Ils vivent et font vivre ce qui en eux ne vieillit pas, la vie intérieure, s’appuyant sur ces ressources qui, non seulement ne diminuent pas, mais continuent à croître et à se renouveler : la joie, la bienveillance, la sagesse : qualités que nous devons déjà avoir.   C’est le paradoxe du vieillir : diminution sur un certain plan, croissance sur un autre.

Responsabilité éthique

Il est urgent, dans la désespérance actuelle, de montrer cet autre visage de la vieillesse, lumineuse et intéressante, afin qu’en vieillissant nous ne pesions pas de notre mal-être sur les jeunes générations. Imaginons que, demain, la vieillesse continue d’être vécue comme un échec à cacher. La tristesse, le désespoir, les marasmes psychiques engendrés par cette vision seront effectivement ruineux. Il est donc de notre responsabilité éthique de nous préparer suffisamment tôt, dans la vie, à cette révolution de l’âge, afin de transmettre aux générations qui viennent l’image d’un vieillir enviable, avec sa mission propre.

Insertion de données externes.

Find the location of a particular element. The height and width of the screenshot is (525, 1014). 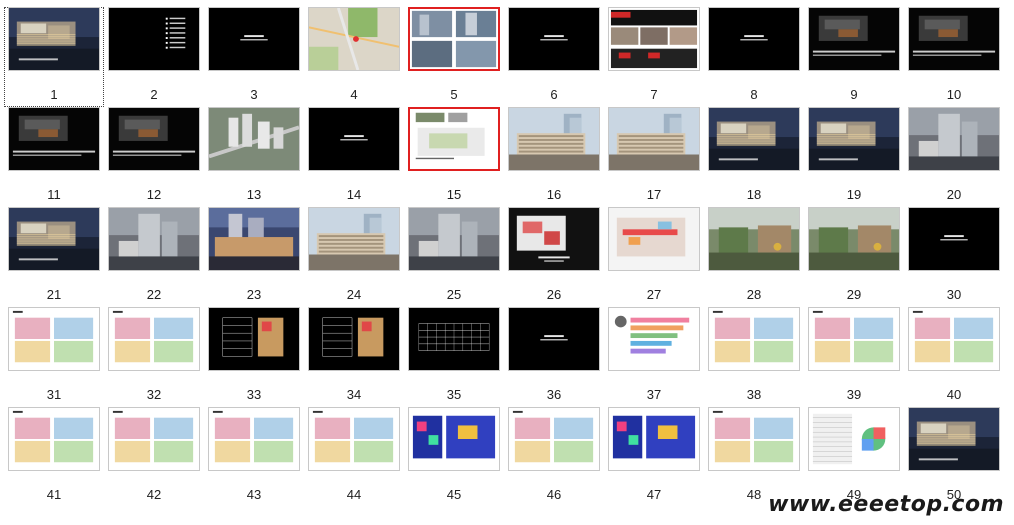

slide-thumbnail-29: 29 is located at coordinates (854, 257).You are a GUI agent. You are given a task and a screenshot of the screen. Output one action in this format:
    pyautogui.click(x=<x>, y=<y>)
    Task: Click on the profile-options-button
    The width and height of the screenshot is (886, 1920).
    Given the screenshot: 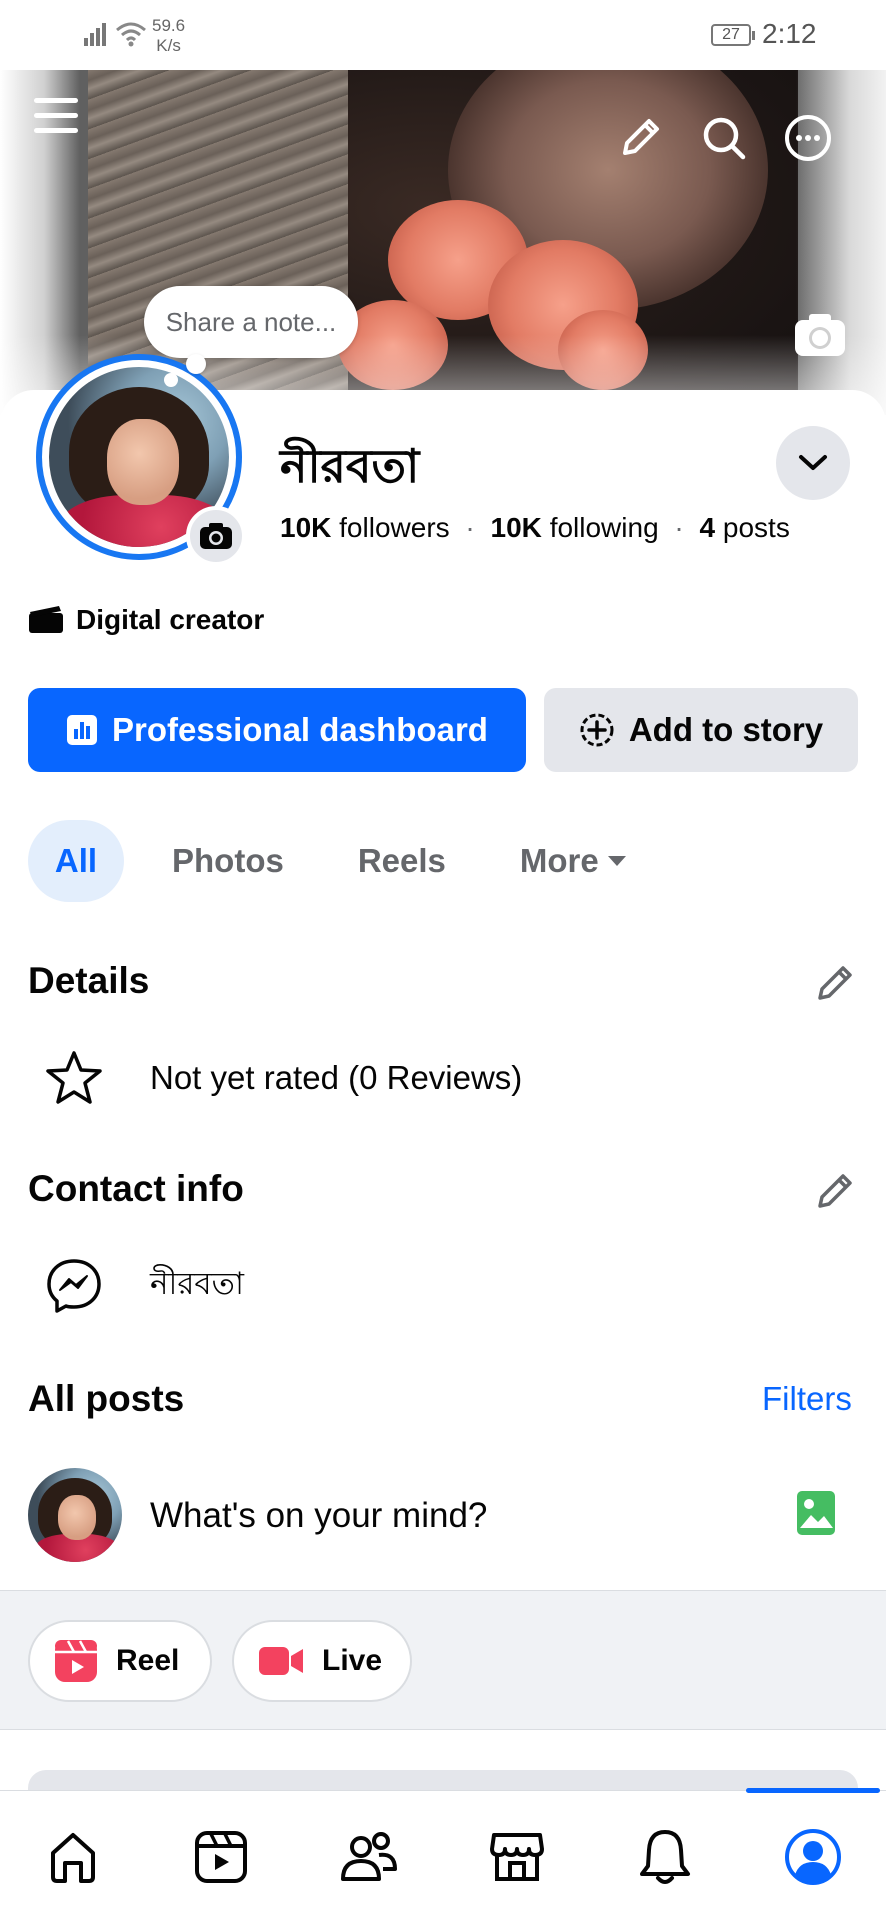 What is the action you would take?
    pyautogui.click(x=813, y=463)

On ne devient pas vieux pour avoir vécu un certain nombre d’années. On devient vieux lorsque  les doutes nous font pencher vers la terre et devenir poussière avant la mort.

Vieillir en beauté, c’est vieillir avec son cœur,
sans remord, sans regret, sans regarder l’heure.
Aller de l’avant, arrêter d’avoir peur.
Car, à chaque âge, se rattache un bonheur.

Vieillir en beauté, c’est vieillir avec son corps;
Le garder sain en dedans, beau en dehors.
Ne jamais abdiquer devant un effort.
L’âge n’a rien à voir avec la mort.

Vieillir en beauté, c’est donner un coup de pouce
à ceux qui se sentent perdus dans la brousse.
Qui ne croient plus que la vie peut être douce.


Vieillir en beauté, c’est vieillir positivement.
Ne pas pleurer sur ses souvenirs d’antan.
Être fier d’avoir les cheveux blancs,
Car, pour être heureux, on a encore le temps.


Vieillir en beauté, c’est vieillir avec amour.
Savoir donner sans rien attendre en retour.
Car, où que l’on soit, il y a quelqu’un à qui dire bonjour.



Vieillir en beauté, c’est vieillir avec espoir.
Être content de soi en se couchant le soir.
Et lorsque viendra le point de non-recevoir,
Se dire qu’au fond, ce n’est qu’un au revoir.

Ce que nous dit la mouette

« On devient vieux quand on fait passer sa digestion avant sa gourmandise, son repos avant son plaisir et le confort avant l’élégance ».

« On commence à vieillir quand on finit d’apprendre ».

  »On aimerait vivre sans vieillir et, en fait, on vieillit sans vivre ».

« Vieillir est encore le seul moyen qu’on ait trouvé de vivre longtemps ».

« On ne peut s’empêcher de vieillir, mais on n’est pas obligé de vivre en vieux ».

« Les archéologues font des maris idéaux. Plus leur femme vieillit, plus ils l’apprécient ».